Babe skimmed news reports of Scottie’s denials, his appeal, his second hearing before Judge Francis Davenport, and his subsequent confession to reckless endangerment.
“Frank Davenport heard the appeal?” Babe said. “How was that possible? Didn’t they know he’s a friend of yours?”
“He’s not a friend anymore,” Lucia said. “Two months, can you imagine? A man tries to murder another human being and after two months they let him out of prison. You’d have thought, after all we’d done for him, Francis Davenport could have arranged a little bit more for us. But Francis said the law’s the law, foolish and unjust as it is. I say Francis Davenport is Francis Davenport, foolish and unjust as he is. You really can’t count on friends anymore: you can’t count on anything except family. Thank God we’ve still got family.”
“It’s unbelievable,” Babe said. “Frank Davenport should have been barred from trying the case.”
“Babe, please just read this.” Bill Frothingham handed her another document.
Babe studied the yellowed Xerox.
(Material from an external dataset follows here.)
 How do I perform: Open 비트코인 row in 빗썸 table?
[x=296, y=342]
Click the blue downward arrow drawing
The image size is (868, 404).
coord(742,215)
It was Scott Devens’s signed confession that he did recklessly, willfully, and knowingly endanger the life of Beatrice Vanderwalk Devens by not calling for assistance when I knew she was in proximate danger of death.
“He didn’t confess to injecting me.”
“It was a plea bargain,” Bill Frothingham said. “His lawyer wasn’t going to let him admit to a potentially capital offense.”
“But there was a witness, and there was evidence,” Lucia said.
“What witness, what evidence?” Babe cried. “You told me the syringe was disallowed.”
“On a sleazy technicality.”
“Then who was the witness?” Babe said. “There’s no mention of any witness in these newspapers.”
“I didn’t give you all the papers.”
“I’m not a child! I want to know and I have a right to know. This is my life, my marriage!”
“Scottie’s admission to the lesser charge,” Bill Frothingham said gently, “was tantamount to a confession of attempted murder. The word knowingly is a diplomatic way of saying he knew there was insulin in your blood.”
“And willfully,” Lucia said, “means he put it there. And if it hadn’t been for that dreadful Ted Morgenstern the syringe would have been admitted into evidence. Anyone Morgenstern defends is guilty. Everybody knows that. Why else do you think Scottie went to him?”
“Who was the witness against Scottie?” Babe said.
In the silence that fell, distant sounds came to Babe distinctly and with remembered meaning: the summer breeze softly rustling the curtains, the wood beams of the house creaking with obscure strain, the hum of the elevator.
“You don’t need another shock,” Lucia said.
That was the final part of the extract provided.